- TRY IT:
Output an exact reproduction of the data.

-*-*-

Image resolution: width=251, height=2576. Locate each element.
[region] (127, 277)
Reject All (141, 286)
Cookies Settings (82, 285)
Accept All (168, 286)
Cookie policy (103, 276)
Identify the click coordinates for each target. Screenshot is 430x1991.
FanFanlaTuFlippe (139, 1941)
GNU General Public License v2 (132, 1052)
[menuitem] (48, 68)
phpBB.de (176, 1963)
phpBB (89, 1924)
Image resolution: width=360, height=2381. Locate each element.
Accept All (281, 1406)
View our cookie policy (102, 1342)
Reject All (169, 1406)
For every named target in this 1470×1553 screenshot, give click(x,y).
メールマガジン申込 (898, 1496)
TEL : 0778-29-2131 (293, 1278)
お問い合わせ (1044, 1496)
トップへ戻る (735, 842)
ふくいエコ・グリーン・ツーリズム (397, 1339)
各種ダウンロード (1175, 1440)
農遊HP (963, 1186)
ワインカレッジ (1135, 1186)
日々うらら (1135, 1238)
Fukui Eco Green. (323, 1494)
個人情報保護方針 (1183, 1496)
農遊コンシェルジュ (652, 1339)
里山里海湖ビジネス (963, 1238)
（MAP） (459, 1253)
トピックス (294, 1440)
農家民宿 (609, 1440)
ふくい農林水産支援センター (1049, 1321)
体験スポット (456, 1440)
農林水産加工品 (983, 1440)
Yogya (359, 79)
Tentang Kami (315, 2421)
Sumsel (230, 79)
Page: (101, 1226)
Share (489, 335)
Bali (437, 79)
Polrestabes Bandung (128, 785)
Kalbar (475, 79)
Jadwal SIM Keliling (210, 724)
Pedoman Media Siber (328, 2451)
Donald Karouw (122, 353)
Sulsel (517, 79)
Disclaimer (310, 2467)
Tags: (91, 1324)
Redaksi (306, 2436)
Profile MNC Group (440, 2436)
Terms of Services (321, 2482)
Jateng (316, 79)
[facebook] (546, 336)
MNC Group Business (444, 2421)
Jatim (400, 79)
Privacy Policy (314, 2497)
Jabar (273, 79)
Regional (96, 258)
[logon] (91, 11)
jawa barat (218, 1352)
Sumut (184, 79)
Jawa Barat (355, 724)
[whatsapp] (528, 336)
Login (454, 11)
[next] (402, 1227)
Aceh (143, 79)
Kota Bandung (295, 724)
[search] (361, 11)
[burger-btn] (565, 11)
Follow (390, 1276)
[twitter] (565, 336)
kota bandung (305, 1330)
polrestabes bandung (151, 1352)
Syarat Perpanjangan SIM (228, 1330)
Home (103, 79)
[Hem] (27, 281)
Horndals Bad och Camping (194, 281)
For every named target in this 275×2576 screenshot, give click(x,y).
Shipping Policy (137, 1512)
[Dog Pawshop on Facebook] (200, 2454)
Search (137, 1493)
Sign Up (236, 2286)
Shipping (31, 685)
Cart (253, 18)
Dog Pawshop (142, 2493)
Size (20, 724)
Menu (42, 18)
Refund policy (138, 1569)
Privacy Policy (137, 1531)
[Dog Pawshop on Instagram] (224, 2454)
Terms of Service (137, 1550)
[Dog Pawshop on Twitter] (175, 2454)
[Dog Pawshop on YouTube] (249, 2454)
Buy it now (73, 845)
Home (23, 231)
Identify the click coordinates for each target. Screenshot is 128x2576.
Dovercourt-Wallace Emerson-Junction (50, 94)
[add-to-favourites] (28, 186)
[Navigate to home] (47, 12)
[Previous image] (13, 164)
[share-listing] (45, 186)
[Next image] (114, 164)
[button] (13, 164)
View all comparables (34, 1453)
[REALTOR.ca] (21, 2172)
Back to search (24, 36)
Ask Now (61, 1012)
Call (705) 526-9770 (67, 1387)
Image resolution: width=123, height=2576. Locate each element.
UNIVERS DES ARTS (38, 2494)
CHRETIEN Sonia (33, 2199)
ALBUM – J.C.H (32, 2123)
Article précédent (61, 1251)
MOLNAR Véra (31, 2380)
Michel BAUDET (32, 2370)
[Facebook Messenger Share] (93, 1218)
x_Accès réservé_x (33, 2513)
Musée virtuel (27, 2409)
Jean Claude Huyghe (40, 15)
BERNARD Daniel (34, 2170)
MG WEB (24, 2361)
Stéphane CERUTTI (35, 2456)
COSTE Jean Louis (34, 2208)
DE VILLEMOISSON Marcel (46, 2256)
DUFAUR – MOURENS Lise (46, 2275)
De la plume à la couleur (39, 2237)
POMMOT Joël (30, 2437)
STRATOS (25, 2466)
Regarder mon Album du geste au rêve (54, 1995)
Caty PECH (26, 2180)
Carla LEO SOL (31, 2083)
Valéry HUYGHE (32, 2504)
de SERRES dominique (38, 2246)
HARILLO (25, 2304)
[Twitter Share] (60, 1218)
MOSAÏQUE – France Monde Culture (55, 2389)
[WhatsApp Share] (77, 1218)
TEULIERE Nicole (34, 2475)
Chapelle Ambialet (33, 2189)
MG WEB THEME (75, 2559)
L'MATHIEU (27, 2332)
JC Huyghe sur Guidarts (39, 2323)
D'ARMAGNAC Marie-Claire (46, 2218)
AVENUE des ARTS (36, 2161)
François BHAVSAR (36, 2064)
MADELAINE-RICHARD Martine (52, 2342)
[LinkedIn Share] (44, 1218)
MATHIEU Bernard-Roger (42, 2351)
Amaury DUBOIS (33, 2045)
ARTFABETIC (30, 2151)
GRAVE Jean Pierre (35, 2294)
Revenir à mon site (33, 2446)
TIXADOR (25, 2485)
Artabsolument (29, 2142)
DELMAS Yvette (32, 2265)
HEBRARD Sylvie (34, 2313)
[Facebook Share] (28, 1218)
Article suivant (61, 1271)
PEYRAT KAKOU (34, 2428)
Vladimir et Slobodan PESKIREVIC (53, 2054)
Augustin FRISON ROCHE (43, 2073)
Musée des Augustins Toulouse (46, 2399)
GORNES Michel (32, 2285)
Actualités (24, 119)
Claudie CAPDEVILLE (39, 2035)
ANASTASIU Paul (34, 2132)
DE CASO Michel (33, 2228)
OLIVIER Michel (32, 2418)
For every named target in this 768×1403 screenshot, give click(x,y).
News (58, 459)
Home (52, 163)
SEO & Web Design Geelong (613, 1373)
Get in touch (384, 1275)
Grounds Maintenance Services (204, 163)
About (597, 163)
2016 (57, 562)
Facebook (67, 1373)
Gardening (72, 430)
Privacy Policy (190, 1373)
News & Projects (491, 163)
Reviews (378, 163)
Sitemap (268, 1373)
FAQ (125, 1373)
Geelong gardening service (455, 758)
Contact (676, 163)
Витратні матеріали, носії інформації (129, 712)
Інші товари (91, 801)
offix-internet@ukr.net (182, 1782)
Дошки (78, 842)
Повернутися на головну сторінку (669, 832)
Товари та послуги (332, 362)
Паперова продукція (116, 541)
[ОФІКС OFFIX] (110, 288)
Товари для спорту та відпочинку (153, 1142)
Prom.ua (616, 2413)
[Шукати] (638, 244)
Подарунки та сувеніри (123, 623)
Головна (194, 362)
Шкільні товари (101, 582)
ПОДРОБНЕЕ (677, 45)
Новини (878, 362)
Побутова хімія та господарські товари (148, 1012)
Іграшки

-*-*-

- SOLUTION TO THE EXERCISE:
Image resolution: width=251, height=2576. Locate each element.
[region] (127, 277)
Reject All (141, 286)
Cookies Settings (82, 285)
Accept All (168, 286)
Cookie policy (103, 276)
Identify the click coordinates for each target. Screenshot is 430x1991.
FanFanlaTuFlippe (139, 1941)
GNU General Public License v2 (132, 1052)
[menuitem] (48, 68)
phpBB.de (176, 1963)
phpBB (89, 1924)
Image resolution: width=360, height=2381. Locate each element.
Accept All (281, 1406)
View our cookie policy (102, 1342)
Reject All (169, 1406)
For every named target in this 1470×1553 screenshot, give click(x,y).
メールマガジン申込 (898, 1496)
TEL : 0778-29-2131 (293, 1278)
お問い合わせ (1044, 1496)
トップへ戻る (735, 842)
ふくいエコ・グリーン・ツーリズム (397, 1339)
各種ダウンロード (1175, 1440)
農遊HP (963, 1186)
ワインカレッジ (1135, 1186)
日々うらら (1135, 1238)
Fukui Eco Green. (323, 1494)
個人情報保護方針 (1183, 1496)
農遊コンシェルジュ (652, 1339)
里山里海湖ビジネス (963, 1238)
（MAP） (459, 1253)
トピックス (294, 1440)
農家民宿 (609, 1440)
ふくい農林水産支援センター (1049, 1321)
体験スポット (456, 1440)
農林水産加工品 (983, 1440)
Yogya (359, 79)
Tentang Kami (315, 2421)
Sumsel (230, 79)
Page: (101, 1226)
Share (489, 335)
Bali (437, 79)
Polrestabes Bandung (128, 785)
Kalbar (475, 79)
Jadwal SIM Keliling (210, 724)
Pedoman Media Siber (328, 2451)
Donald Karouw (122, 353)
Sulsel (517, 79)
Disclaimer (310, 2467)
Tags: (91, 1324)
Redaksi (306, 2436)
Profile MNC Group (440, 2436)
Terms of Services (321, 2482)
Jateng (316, 79)
[facebook] (546, 336)
MNC Group Business (444, 2421)
Jatim (400, 79)
Privacy Policy (314, 2497)
Jabar (273, 79)
Regional (96, 258)
[logon] (91, 11)
jawa barat (218, 1352)
Sumut (184, 79)
Jawa Barat (355, 724)
[whatsapp] (528, 336)
Login (454, 11)
[next] (402, 1227)
Aceh (143, 79)
Kota Bandung (295, 724)
[search] (361, 11)
[burger-btn] (565, 11)
Follow (390, 1276)
[twitter] (565, 336)
kota bandung (305, 1330)
polrestabes bandung (151, 1352)
Syarat Perpanjangan SIM (228, 1330)
Home (103, 79)
[Hem] (27, 281)
Horndals Bad och Camping (194, 281)
For every named target in this 275×2576 screenshot, give click(x,y).
Shipping Policy (137, 1512)
[Dog Pawshop on Facebook] (200, 2454)
Search (137, 1493)
Sign Up (236, 2286)
Shipping (31, 685)
Cart (253, 18)
Dog Pawshop (142, 2493)
Size (20, 724)
Menu (42, 18)
Refund policy (138, 1569)
Privacy Policy (137, 1531)
[Dog Pawshop on Instagram] (224, 2454)
Terms of Service (137, 1550)
[Dog Pawshop on Twitter] (175, 2454)
[Dog Pawshop on YouTube] (249, 2454)
Buy it now (73, 845)
Home (23, 231)
Identify the click coordinates for each target. Screenshot is 128x2576.
Dovercourt-Wallace Emerson-Junction (50, 94)
[add-to-favourites] (28, 186)
[Navigate to home] (47, 12)
[Previous image] (13, 164)
[share-listing] (45, 186)
[Next image] (114, 164)
[button] (13, 164)
View all comparables (34, 1453)
[REALTOR.ca] (21, 2172)
Back to search (24, 36)
Ask Now (61, 1012)
Call (705) 526-9770 (67, 1387)
Image resolution: width=123, height=2576. Locate each element.
UNIVERS DES ARTS (38, 2494)
CHRETIEN Sonia (33, 2199)
ALBUM – J.C.H (32, 2123)
Article précédent (61, 1251)
MOLNAR Véra (31, 2380)
Michel BAUDET (32, 2370)
[Facebook Messenger Share] (93, 1218)
x_Accès réservé_x (33, 2513)
Musée virtuel (27, 2409)
Jean Claude Huyghe (40, 15)
BERNARD Daniel (34, 2170)
MG WEB (24, 2361)
Stéphane CERUTTI (35, 2456)
COSTE Jean Louis (34, 2208)
DE VILLEMOISSON Marcel (46, 2256)
DUFAUR – MOURENS Lise (46, 2275)
De la plume à la couleur (39, 2237)
POMMOT Joël (30, 2437)
STRATOS (25, 2466)
Regarder mon Album du geste au rêve (54, 1995)
Caty PECH (26, 2180)
Carla LEO SOL (31, 2083)
Valéry HUYGHE (32, 2504)
de SERRES dominique (38, 2246)
HARILLO (25, 2304)
[Twitter Share] (60, 1218)
MOSAÏQUE – France Monde Culture (55, 2389)
[WhatsApp Share] (77, 1218)
TEULIERE Nicole (34, 2475)
Chapelle Ambialet (33, 2189)
MG WEB THEME (75, 2559)
L'MATHIEU (27, 2332)
JC Huyghe sur Guidarts (39, 2323)
D'ARMAGNAC Marie-Claire (46, 2218)
AVENUE des ARTS (36, 2161)
François BHAVSAR (36, 2064)
MADELAINE-RICHARD Martine (52, 2342)
[LinkedIn Share] (44, 1218)
MATHIEU Bernard-Roger (42, 2351)
Amaury DUBOIS (33, 2045)
ARTFABETIC (30, 2151)
GRAVE Jean Pierre (35, 2294)
Revenir à mon site (33, 2446)
TIXADOR (25, 2485)
Artabsolument (29, 2142)
DELMAS Yvette (32, 2265)
HEBRARD Sylvie (34, 2313)
[Facebook Share] (28, 1218)
Article suivant (61, 1271)
PEYRAT KAKOU (34, 2428)
Vladimir et Slobodan PESKIREVIC (53, 2054)
Augustin FRISON ROCHE (43, 2073)
Musée des Augustins Toulouse (46, 2399)
GORNES Michel (32, 2285)
Actualités (24, 119)
Claudie CAPDEVILLE (39, 2035)
ANASTASIU Paul (34, 2132)
DE CASO Michel (33, 2228)
OLIVIER Michel (32, 2418)
For every named target in this 768×1403 screenshot, give click(x,y).
News (58, 459)
Home (52, 163)
SEO & Web Design Geelong (613, 1373)
Get in touch (384, 1275)
Grounds Maintenance Services (204, 163)
About (597, 163)
2016 (57, 562)
Facebook (67, 1373)
Gardening (72, 430)
Privacy Policy (190, 1373)
News & Projects (491, 163)
Reviews (378, 163)
Sitemap (268, 1373)
FAQ (125, 1373)
Geelong gardening service (455, 758)
Contact (676, 163)
Витратні матеріали, носії інформації (129, 712)
Інші товари (91, 801)
offix-internet@ukr.net (182, 1782)
Дошки (78, 842)
Повернутися на головну сторінку (669, 832)
Товари та послуги (332, 362)
Паперова продукція (116, 541)
[ОФІКС OFFIX] (110, 288)
Товари для спорту та відпочинку (153, 1142)
Prom.ua (616, 2413)
[Шукати] (638, 244)
Подарунки та сувеніри (123, 623)
Головна (194, 362)
Шкільні товари (101, 582)
ПОДРОБНЕЕ (677, 45)
Новини (878, 362)
Побутова хімія та господарські товари (148, 1012)
Іграшки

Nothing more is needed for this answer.